As a 3D visual effects artist, I spend a great deal of time recreating and manipulating reality. Sometimes it is rotoscoping a person out of video footage and erasing any trace of that person. Other times it involves creating a 3D character that is animated and inserted into the footage. And other times an actor is inserted into a completely digital world.
During much of this, there is a point when the flat image of the footage must be recreated in a 3D world. This can be done using tracking software most of the time, but still takes a great deal of dedication.
Standford has come up with a technology that could really help the digital artist in years to come as this technology matures and becomes commercially available.
At the most basic level, they have developed a camera that can take photos in 3D.
Here is how this new camera operates.
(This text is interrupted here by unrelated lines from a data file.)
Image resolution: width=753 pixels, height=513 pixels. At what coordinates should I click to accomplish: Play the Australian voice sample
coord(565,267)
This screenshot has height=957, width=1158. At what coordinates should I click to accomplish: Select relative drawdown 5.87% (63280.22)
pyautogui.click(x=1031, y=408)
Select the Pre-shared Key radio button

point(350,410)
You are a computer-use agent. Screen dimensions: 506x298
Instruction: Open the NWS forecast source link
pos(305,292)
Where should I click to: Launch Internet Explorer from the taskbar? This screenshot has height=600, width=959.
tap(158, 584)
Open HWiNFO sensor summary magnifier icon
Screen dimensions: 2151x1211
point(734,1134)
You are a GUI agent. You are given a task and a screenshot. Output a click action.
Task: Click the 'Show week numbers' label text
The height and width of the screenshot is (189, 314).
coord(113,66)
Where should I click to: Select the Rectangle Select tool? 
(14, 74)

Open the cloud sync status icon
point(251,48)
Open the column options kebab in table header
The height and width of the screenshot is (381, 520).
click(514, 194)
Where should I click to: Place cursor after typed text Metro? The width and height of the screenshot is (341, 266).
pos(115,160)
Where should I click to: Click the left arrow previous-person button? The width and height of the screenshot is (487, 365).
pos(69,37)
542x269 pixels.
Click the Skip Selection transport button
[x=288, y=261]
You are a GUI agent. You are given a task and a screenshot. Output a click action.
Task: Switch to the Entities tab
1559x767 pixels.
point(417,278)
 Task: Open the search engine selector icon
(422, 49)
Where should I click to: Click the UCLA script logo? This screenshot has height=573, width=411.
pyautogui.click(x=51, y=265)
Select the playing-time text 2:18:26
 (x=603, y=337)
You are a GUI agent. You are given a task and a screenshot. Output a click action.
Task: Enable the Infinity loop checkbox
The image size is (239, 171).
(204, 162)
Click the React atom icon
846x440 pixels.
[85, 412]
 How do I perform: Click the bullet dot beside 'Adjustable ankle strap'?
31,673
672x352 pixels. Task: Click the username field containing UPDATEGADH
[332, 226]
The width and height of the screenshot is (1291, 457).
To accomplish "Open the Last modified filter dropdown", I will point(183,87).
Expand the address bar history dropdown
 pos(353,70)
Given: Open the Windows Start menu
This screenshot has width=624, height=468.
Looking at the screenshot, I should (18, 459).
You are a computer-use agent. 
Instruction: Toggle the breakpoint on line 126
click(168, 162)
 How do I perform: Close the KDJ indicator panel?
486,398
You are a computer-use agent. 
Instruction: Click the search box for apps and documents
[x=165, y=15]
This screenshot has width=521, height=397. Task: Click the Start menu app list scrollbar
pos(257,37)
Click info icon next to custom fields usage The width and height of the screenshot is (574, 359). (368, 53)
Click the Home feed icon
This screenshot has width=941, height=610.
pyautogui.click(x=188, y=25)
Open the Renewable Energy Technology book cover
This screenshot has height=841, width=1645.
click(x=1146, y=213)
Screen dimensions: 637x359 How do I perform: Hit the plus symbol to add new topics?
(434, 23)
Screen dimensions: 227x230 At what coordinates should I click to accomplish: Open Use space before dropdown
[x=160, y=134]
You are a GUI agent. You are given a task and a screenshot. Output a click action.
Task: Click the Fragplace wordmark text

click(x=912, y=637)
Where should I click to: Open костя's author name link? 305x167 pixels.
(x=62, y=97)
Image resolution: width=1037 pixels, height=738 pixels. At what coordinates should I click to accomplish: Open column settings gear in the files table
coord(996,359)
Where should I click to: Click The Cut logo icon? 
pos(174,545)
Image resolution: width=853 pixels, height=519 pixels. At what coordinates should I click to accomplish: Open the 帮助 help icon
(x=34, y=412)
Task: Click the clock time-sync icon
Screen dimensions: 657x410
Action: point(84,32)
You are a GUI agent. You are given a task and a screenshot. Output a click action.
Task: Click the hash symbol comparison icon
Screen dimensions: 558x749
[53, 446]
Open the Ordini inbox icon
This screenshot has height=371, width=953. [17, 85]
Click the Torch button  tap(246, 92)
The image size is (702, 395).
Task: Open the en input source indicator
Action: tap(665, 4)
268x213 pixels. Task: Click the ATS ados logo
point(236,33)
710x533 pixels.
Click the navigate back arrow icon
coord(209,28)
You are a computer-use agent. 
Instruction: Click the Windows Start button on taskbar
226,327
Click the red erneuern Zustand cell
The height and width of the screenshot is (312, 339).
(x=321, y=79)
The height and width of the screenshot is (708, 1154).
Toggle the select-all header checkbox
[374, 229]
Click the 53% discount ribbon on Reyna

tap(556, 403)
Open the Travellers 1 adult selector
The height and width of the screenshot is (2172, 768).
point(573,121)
Normally, a digital camera has one sensor behind the lens. This sensor sends the data to a processing chip to turn that data into an image. A crude version of the human eye.
The Stanford camera is designed more like a fly’s eye. In lieu of one eye, the sensor is comprised of a 16×16 grid of smaller eyes. Software then compares each side by side sensor and computes what has changed. Then it calculates how far away each element is from the camera based on the movement. Large change from one sensor to the next means large distance.
How will this affect the digital artist?
With depth information, you could easily pass an object or another person behind someone else already in the footage. This can be done today, but involves tedious rotoscoping. With this tech, it would be as easy as stacking the ‘layers’ in a compositing program like Shake (what we use as our studio’s compositor of choice).